In the listing below, find the line that contains "Instruction: Collapse the" and the line that contains "The height and width of the screenshot is (272, 375).". Quote both and every line between them, exactly, and nothing more.

» **Record set**:

▼

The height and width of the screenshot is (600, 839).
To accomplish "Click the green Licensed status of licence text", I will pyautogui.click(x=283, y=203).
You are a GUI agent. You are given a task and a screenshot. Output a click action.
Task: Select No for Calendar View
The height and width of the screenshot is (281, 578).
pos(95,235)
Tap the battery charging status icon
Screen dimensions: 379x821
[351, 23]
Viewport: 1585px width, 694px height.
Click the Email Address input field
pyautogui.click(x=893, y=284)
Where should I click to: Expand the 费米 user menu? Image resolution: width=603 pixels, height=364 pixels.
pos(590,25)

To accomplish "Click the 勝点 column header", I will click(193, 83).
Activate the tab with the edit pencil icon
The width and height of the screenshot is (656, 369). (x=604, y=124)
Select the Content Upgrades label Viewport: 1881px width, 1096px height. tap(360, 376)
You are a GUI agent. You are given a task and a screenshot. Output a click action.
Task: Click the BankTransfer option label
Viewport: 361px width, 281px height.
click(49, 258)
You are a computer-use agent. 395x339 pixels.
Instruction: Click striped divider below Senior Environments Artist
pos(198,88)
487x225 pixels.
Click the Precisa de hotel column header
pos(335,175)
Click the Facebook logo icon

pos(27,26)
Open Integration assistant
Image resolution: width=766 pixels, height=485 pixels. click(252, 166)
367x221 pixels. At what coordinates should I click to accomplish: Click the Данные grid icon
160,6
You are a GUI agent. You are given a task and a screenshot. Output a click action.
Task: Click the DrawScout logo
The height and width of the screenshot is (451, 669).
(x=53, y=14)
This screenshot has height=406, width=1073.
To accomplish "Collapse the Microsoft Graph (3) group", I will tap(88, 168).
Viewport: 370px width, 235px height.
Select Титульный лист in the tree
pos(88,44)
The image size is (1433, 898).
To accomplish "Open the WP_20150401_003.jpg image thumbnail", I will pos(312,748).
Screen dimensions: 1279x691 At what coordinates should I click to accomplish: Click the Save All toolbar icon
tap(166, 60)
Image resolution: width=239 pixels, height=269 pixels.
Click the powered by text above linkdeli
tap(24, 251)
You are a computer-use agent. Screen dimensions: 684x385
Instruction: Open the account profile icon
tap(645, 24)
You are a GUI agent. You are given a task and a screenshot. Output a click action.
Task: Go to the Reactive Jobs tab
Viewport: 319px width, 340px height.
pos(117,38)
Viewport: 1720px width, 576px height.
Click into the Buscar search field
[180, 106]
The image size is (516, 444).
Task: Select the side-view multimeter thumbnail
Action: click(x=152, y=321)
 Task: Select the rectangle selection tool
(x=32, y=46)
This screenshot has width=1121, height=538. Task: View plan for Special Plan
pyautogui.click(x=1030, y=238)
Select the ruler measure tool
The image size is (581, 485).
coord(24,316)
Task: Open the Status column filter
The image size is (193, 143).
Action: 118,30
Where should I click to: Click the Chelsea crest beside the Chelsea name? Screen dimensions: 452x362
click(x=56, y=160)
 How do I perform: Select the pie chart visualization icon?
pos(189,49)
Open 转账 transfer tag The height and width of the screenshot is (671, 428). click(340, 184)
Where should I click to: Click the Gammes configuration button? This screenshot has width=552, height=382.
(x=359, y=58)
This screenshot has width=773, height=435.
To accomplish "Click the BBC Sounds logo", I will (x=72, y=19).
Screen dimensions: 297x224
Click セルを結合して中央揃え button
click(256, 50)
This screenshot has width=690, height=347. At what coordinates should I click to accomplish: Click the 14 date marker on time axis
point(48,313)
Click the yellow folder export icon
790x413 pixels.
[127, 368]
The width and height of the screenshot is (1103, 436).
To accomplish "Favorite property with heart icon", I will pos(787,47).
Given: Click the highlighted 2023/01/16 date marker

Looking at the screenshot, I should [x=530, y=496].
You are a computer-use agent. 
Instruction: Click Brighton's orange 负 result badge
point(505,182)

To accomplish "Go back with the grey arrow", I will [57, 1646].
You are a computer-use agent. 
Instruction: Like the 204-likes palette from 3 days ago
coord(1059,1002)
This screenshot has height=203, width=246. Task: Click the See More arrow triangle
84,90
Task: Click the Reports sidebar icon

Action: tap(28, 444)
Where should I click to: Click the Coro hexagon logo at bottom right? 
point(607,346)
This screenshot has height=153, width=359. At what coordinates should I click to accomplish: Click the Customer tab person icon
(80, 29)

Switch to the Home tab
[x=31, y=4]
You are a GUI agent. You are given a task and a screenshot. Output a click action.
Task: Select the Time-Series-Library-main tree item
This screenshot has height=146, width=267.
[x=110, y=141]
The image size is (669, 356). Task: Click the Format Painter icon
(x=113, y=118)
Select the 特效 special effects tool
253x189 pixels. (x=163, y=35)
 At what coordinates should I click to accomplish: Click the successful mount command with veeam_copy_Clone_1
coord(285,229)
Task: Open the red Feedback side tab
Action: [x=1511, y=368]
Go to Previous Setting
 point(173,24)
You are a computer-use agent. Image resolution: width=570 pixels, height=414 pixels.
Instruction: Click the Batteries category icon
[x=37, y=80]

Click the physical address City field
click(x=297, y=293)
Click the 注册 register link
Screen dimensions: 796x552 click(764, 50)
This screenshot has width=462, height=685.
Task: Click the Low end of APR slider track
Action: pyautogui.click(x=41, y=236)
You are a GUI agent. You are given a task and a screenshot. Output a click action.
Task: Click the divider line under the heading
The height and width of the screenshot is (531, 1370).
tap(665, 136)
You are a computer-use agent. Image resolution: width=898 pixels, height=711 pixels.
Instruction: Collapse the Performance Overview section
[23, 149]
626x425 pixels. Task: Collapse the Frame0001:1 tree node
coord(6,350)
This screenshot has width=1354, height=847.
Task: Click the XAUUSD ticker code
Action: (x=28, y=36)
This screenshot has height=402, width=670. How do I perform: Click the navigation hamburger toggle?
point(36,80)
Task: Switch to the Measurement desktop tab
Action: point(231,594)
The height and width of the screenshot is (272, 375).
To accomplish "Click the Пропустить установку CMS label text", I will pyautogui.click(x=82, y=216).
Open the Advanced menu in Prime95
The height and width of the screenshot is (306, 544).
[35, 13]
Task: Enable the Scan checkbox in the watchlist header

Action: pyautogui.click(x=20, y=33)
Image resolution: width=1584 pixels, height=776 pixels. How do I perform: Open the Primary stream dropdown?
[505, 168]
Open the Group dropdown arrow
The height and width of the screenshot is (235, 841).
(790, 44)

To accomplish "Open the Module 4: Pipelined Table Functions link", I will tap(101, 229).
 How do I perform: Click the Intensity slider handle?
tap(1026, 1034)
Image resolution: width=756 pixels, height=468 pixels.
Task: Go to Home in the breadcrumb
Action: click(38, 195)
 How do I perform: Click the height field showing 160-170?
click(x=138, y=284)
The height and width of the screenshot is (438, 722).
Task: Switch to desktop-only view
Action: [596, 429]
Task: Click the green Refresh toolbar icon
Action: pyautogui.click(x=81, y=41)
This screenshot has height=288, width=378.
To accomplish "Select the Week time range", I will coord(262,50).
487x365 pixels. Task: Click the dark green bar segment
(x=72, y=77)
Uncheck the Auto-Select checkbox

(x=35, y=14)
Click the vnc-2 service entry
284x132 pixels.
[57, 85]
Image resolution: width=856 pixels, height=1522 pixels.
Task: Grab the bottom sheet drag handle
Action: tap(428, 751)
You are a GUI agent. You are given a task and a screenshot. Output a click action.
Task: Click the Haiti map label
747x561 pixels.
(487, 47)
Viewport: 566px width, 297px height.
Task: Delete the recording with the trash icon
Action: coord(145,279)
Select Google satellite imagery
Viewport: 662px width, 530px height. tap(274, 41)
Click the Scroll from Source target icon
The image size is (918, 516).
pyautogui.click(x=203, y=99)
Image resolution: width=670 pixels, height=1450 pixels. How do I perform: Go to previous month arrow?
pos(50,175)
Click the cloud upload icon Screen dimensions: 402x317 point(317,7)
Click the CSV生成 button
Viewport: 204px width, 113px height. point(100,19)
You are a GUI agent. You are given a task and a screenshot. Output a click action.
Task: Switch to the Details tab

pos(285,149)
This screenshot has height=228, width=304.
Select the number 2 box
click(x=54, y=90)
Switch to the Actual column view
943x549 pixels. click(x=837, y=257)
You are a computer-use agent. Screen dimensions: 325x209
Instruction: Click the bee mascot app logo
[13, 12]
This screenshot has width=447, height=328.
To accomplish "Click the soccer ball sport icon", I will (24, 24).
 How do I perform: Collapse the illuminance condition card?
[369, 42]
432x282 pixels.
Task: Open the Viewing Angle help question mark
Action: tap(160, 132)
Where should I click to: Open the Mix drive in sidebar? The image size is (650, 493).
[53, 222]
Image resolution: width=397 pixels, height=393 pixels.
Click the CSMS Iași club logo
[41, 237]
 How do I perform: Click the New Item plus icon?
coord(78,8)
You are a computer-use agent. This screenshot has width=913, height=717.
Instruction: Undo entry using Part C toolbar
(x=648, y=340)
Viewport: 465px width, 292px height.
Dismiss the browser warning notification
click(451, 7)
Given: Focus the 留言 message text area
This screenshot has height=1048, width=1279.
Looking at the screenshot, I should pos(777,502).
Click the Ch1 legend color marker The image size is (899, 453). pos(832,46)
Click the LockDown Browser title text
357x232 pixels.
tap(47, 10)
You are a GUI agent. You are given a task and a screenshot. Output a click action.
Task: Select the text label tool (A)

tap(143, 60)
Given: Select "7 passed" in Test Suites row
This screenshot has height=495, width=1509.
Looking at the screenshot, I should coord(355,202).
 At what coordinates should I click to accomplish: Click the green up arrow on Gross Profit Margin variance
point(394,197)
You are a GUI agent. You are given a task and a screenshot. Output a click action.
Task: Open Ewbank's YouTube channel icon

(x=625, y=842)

▲

» **The completed task**:
Instruction: Collapse the Performance Overview section
[23, 149]
626x425 pixels. Task: Collapse the Frame0001:1 tree node
coord(6,350)
This screenshot has width=1354, height=847.
Task: Click the XAUUSD ticker code
Action: (x=28, y=36)
This screenshot has height=402, width=670. How do I perform: Click the navigation hamburger toggle?
point(36,80)
Task: Switch to the Measurement desktop tab
Action: point(231,594)
The height and width of the screenshot is (272, 375).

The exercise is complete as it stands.